• SUPPLIED INFORMATION:
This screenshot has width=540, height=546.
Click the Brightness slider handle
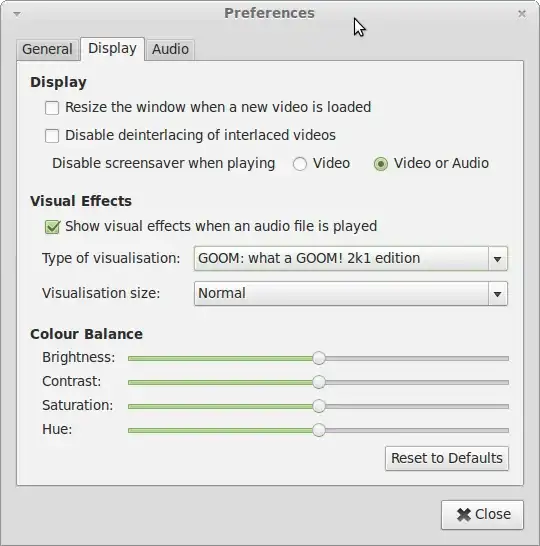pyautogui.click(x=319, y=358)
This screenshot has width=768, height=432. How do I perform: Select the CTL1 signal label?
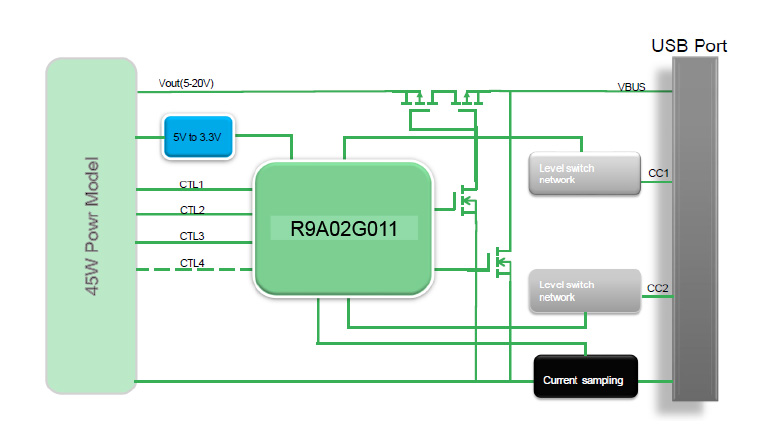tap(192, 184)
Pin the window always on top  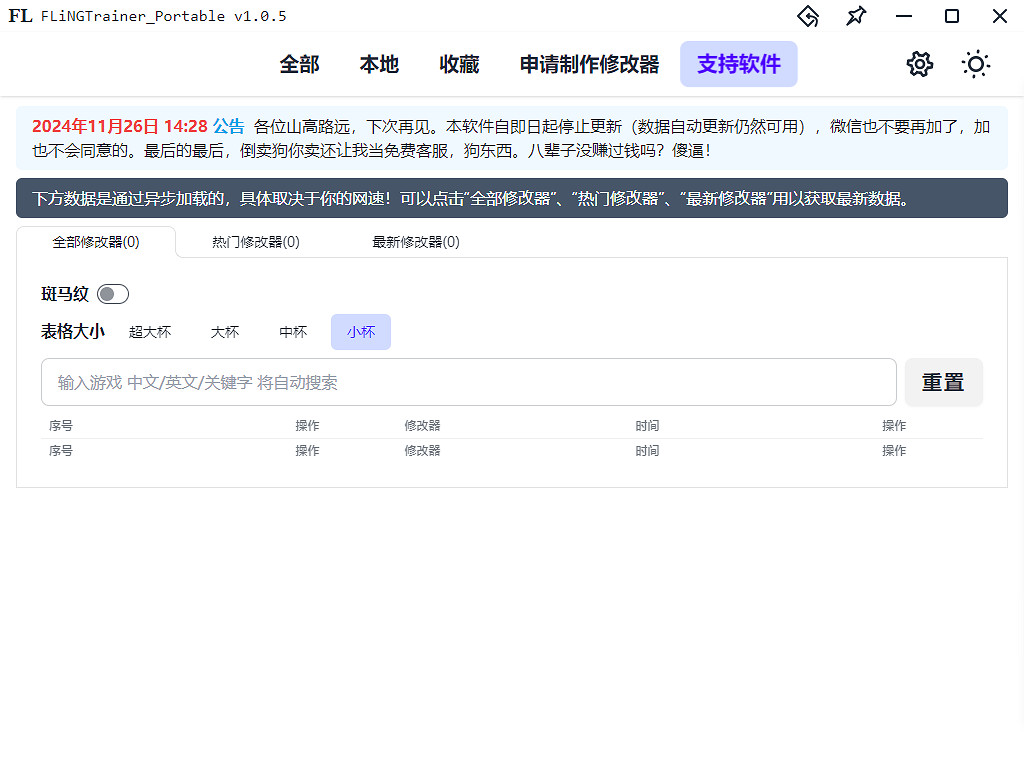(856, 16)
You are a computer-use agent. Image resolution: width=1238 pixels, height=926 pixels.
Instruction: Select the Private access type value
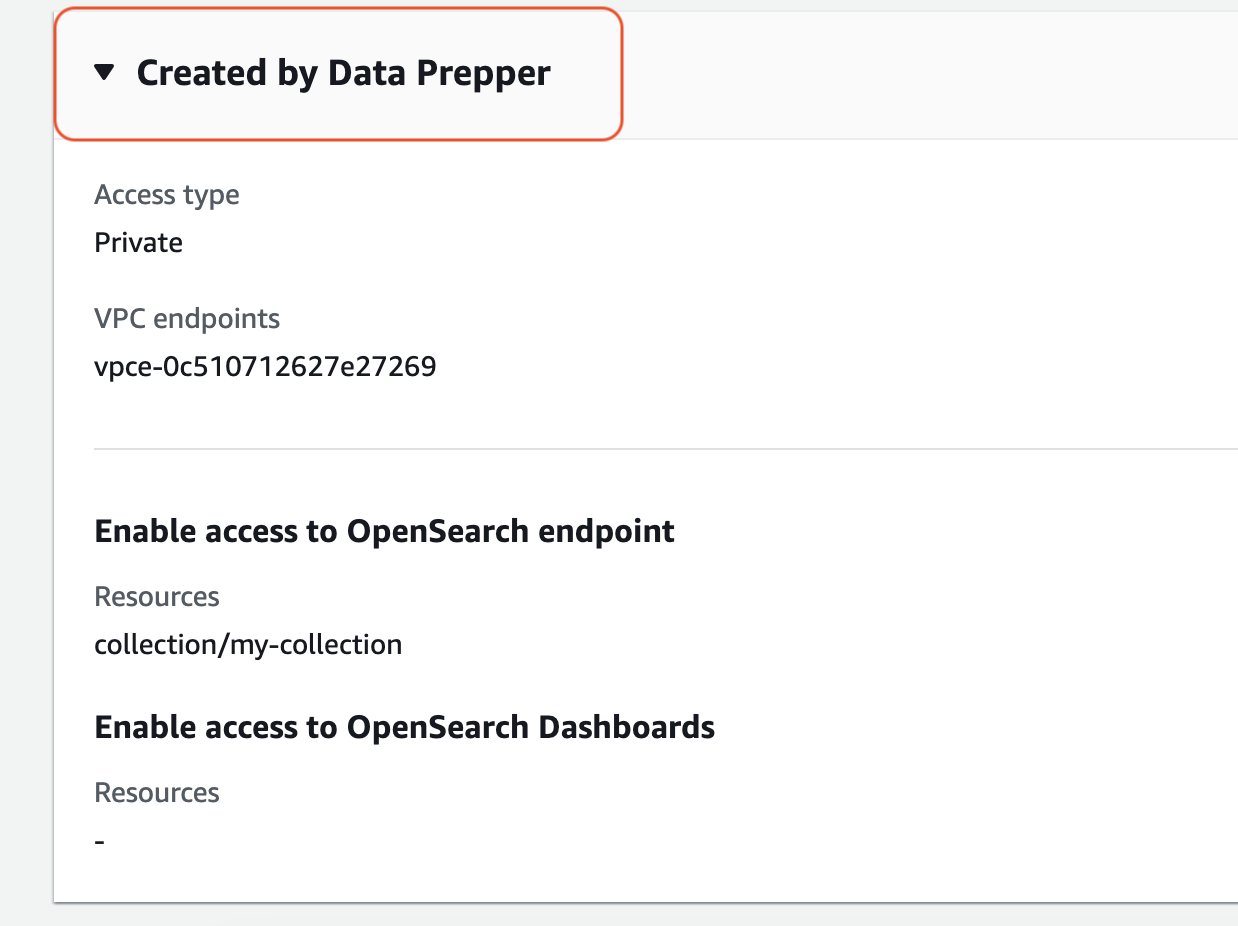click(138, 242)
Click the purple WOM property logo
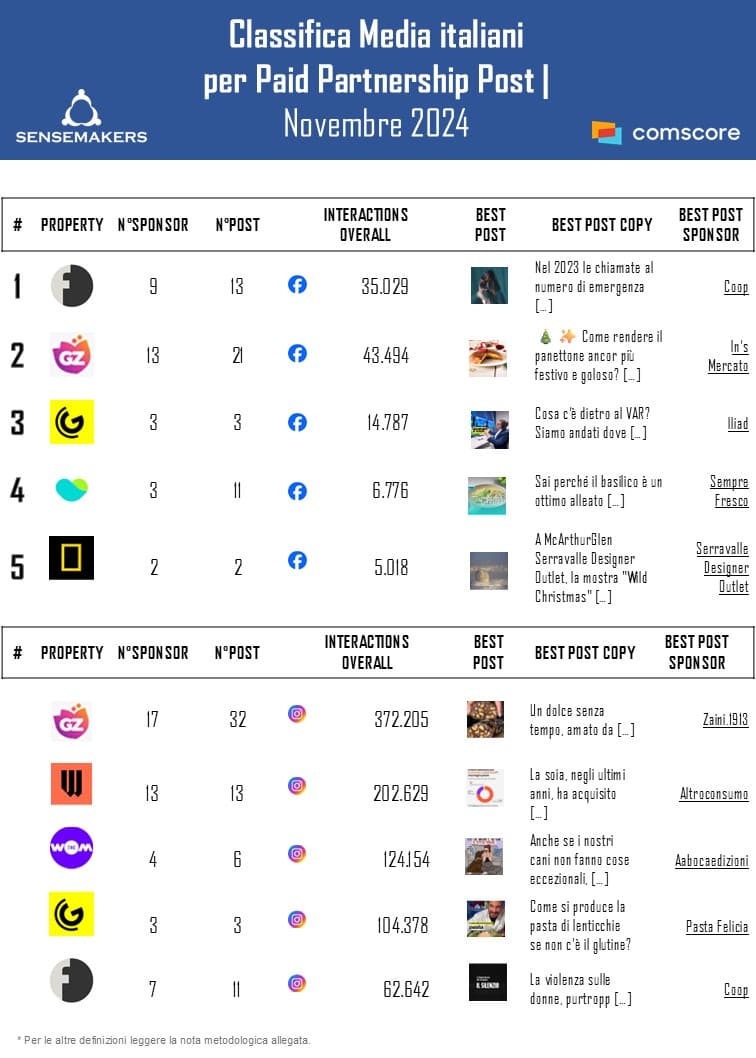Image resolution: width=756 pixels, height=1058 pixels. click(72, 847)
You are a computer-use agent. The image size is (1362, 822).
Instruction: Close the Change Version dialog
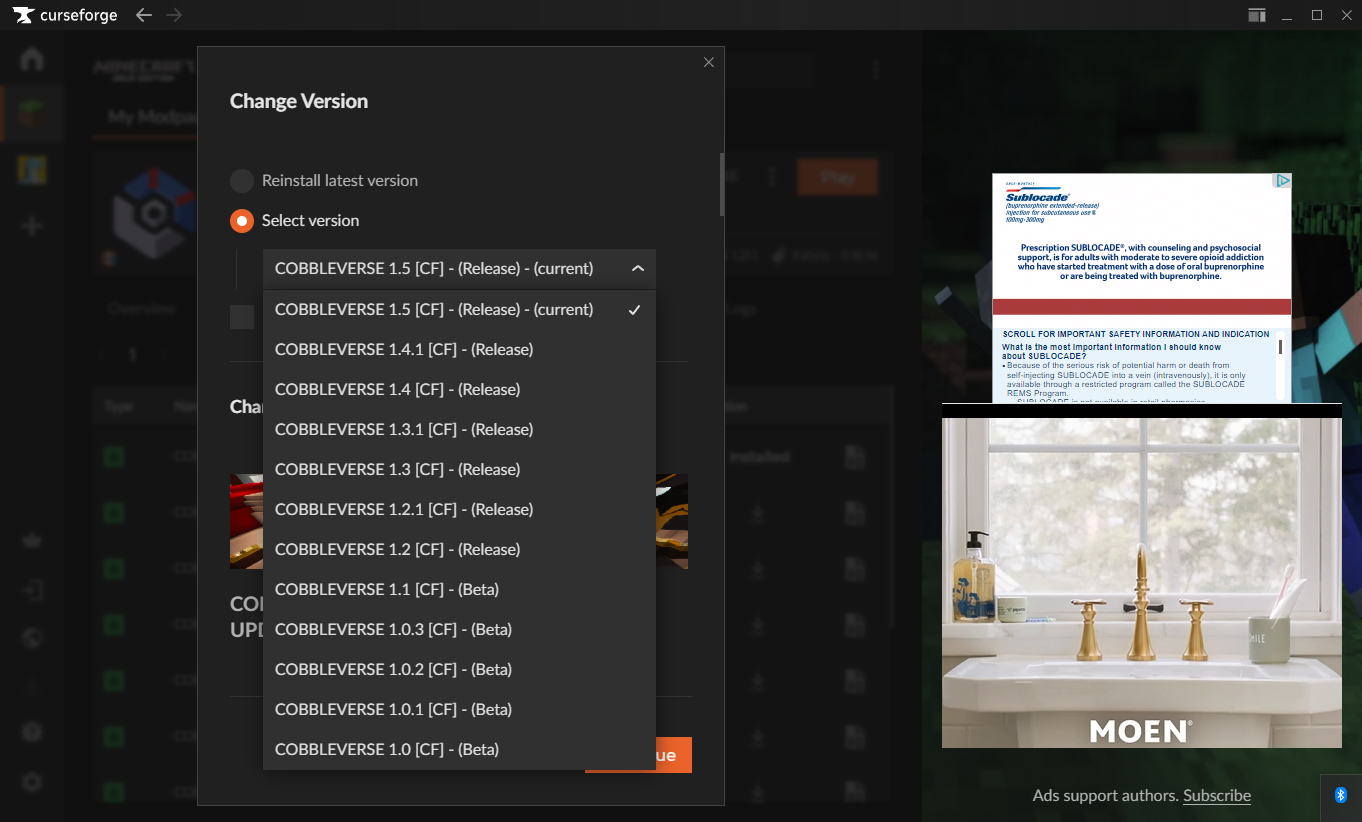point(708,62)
--
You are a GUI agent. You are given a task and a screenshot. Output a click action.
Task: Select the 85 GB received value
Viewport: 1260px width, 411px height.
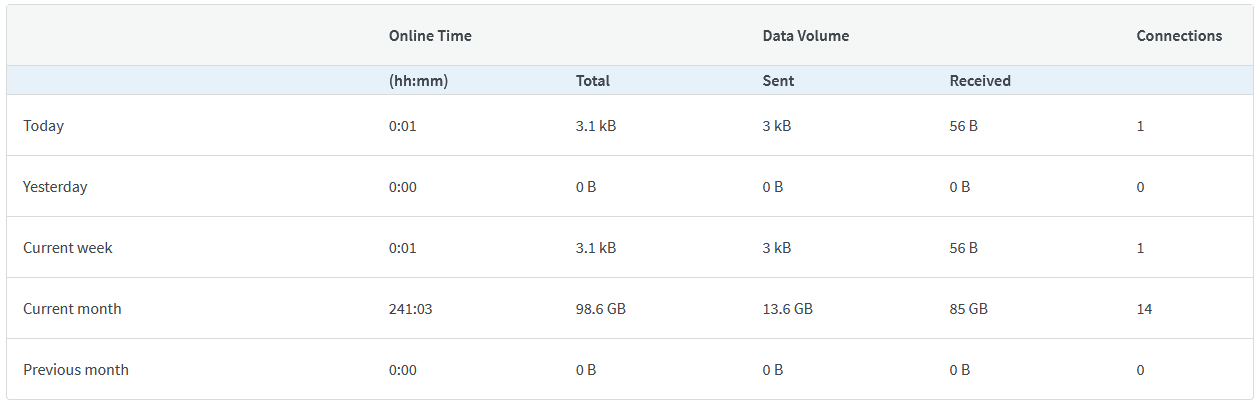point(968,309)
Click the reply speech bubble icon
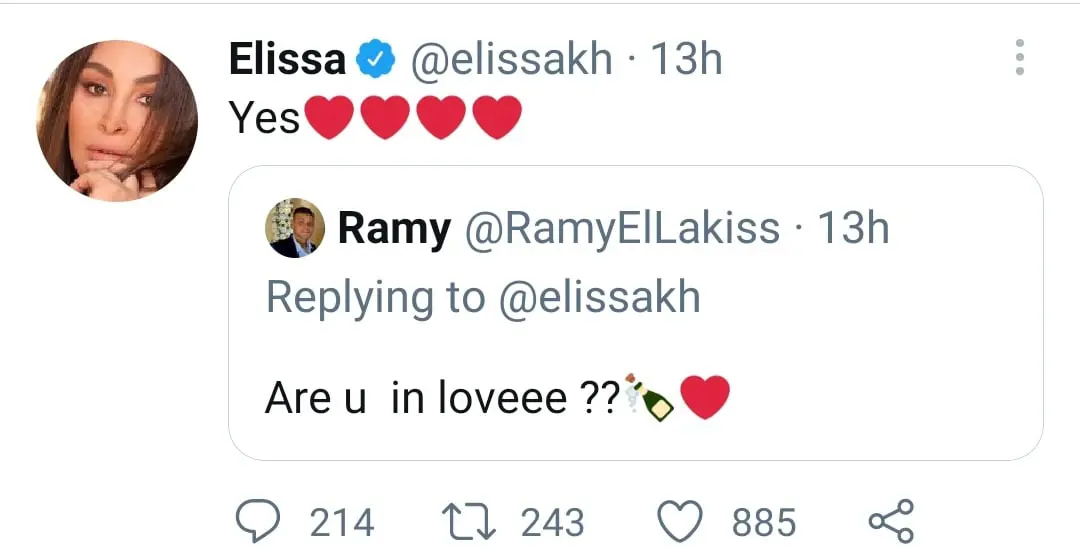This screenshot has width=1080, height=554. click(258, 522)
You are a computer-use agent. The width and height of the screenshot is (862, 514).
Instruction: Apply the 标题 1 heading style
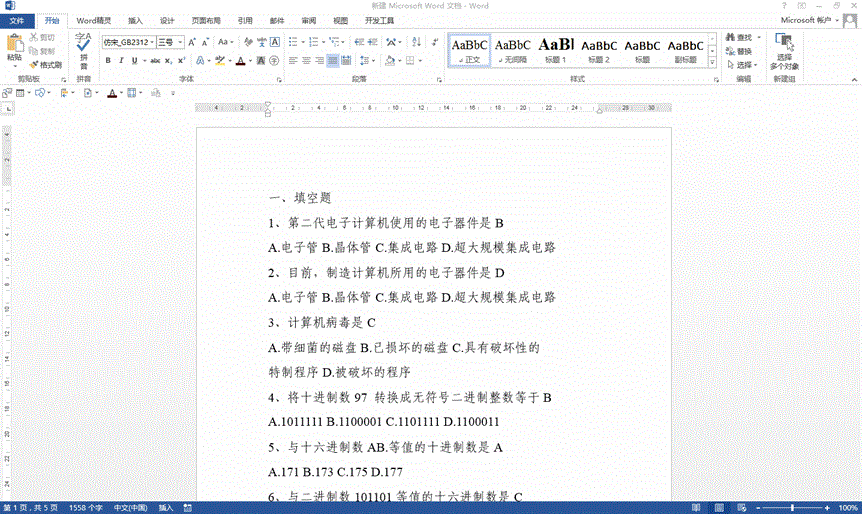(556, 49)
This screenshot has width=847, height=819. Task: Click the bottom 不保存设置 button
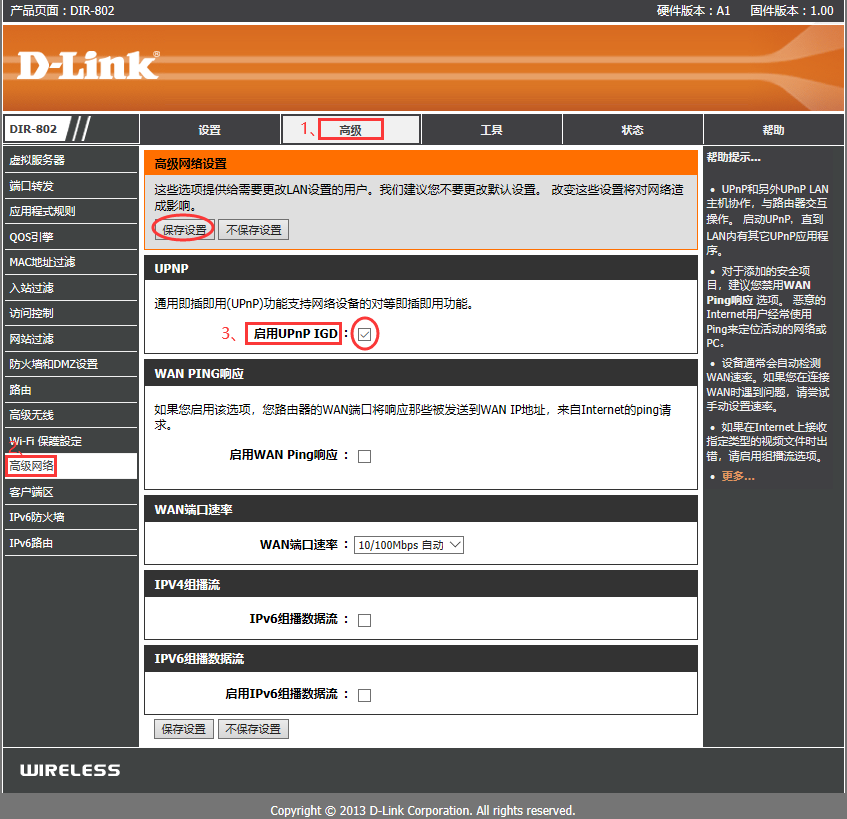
--
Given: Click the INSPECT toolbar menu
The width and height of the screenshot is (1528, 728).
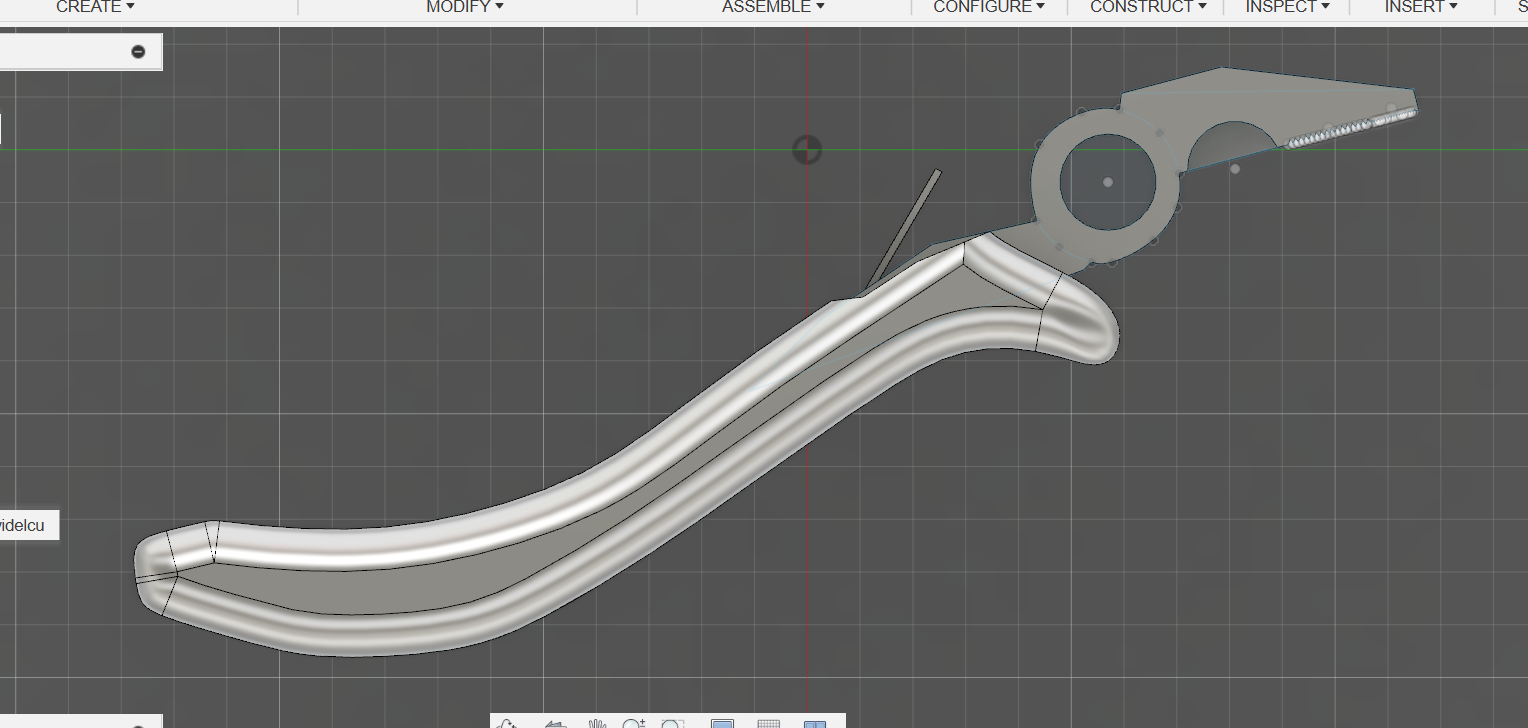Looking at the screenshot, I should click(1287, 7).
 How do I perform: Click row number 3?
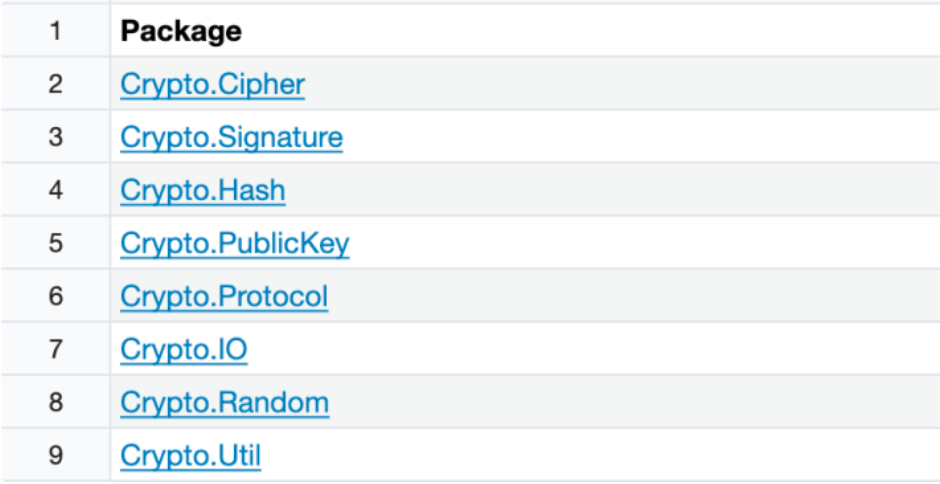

• ASSIGNED TASK: When you reach the line holding "Click the reply speech bubble icon" in the listing above, begin retyping exactly, and stop once the line holding "This screenshot has width=847, height=819." is done; pictures stay out.

• RESPONSE BELOW:
Click the reply speech bubble icon
This screenshot has width=1080, height=554. click(258, 522)
You are a computer-use agent. The width and height of the screenshot is (862, 514).
Instruction: Apply the 标题 1 heading style
(556, 49)
This screenshot has width=847, height=819. Task: Click the bottom 不保存设置 button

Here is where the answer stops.